Y poco antes de hacer los primeros votos, añadías: “Vivir crucificada con Jesús, por medio de los santos votos y, por medio de ellos, estar siempre de Dios. Que solamente Jesús y María ocupen mi corazón”.

Con solo 21 años, alcanzaste una plenitud que los años no dan automáticamente. Te habías entrenado. “Es preciso llegar a la cumbre; de hacer, hacerlo entero”, decías y así te esforzabas para seguir superando la rutina, la desgana, el cansancio o lo que fuera, que sin duda tendrías, como nos pasa a todos.

Te hiciste consciente de que “no hay nada pequeño o sin importancia”, y es verdad. Todo depende del amor que pongamos en lo que nos toca vivir, pues el valor de las cosas depende, muchas veces, de nuestro interés por ellas.

Otras veces te decías: “Me esforzaré por hacer las cosas ordinarias, extraordinariamente y diré en cada ocasión: Jesús mío, por tu amor”. Él te hizo sentir que Dios nos quiere santos y que no podemos conformarnos con ir tirando, siendo mediocres, pasando la vida sin más. Ayúdanos a tomarnos en serio la llamada que cada una de nosotras recibe a ser santas e irreprochables ante Él por amor.

Algo que me gusta mucho es que no tuviste ocasión de realizar obras sensacionales.

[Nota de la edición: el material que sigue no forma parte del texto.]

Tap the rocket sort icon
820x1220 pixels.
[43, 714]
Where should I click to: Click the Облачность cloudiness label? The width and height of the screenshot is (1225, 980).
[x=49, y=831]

Sin embargo, practicaste las virtudes cristianas en la vulgaridad de lo cotidiano. En este sentido, nos das mucho ejemplo.

No podemos pensar que, como moriste joven y aparentemente no tuviste problemas grandes, no pasaste por situaciones difíciles. Un día, hablando con tu hermana Natalia, se te escapó esta confidencia: “Para mí todo ha sido duro, árido, frío; a mí Jesús no me ha regalado sus caricias, pero ahora estoy llena de paz y de consolación; siento que la Virgen está a mi lado, que Jesús me ama y yo lo amo”. Tuviste la fuerza para entregar tu vida a Dios ofreciéndote a Él para que tu tío Antón se convirtiera.

Especialmente en tu última enfermedad, que sabías era incurable, te ponías en manos de Dios y le decías: “Haz de mí lo que quieras, porque sé que me amas”. Sabemos que tu forma de afrontar la enfermedad conmovió a D. Filiberto Villalobos, el médico que te atendía, y a sus amigos, quienes comentaban admirados de tu fe y conformidad con la que ibas gozosa hacia la muerte. “¡Eso sí que es morir!”, decían entre sí con sana envidia. Está claro que la paz y alegría que experimentabas procedían de tu confianza y abandono en Dios Padre.

GRACIAS, ANTOÑITA, por tu testimonio tan rico, tan lleno de pistas para nosotras, tus hermanas que aún vivimos en la tierra. Échanos una mano para que lleguemos a ser, como tú, VERDADERAS HIJAS DE JESÚS.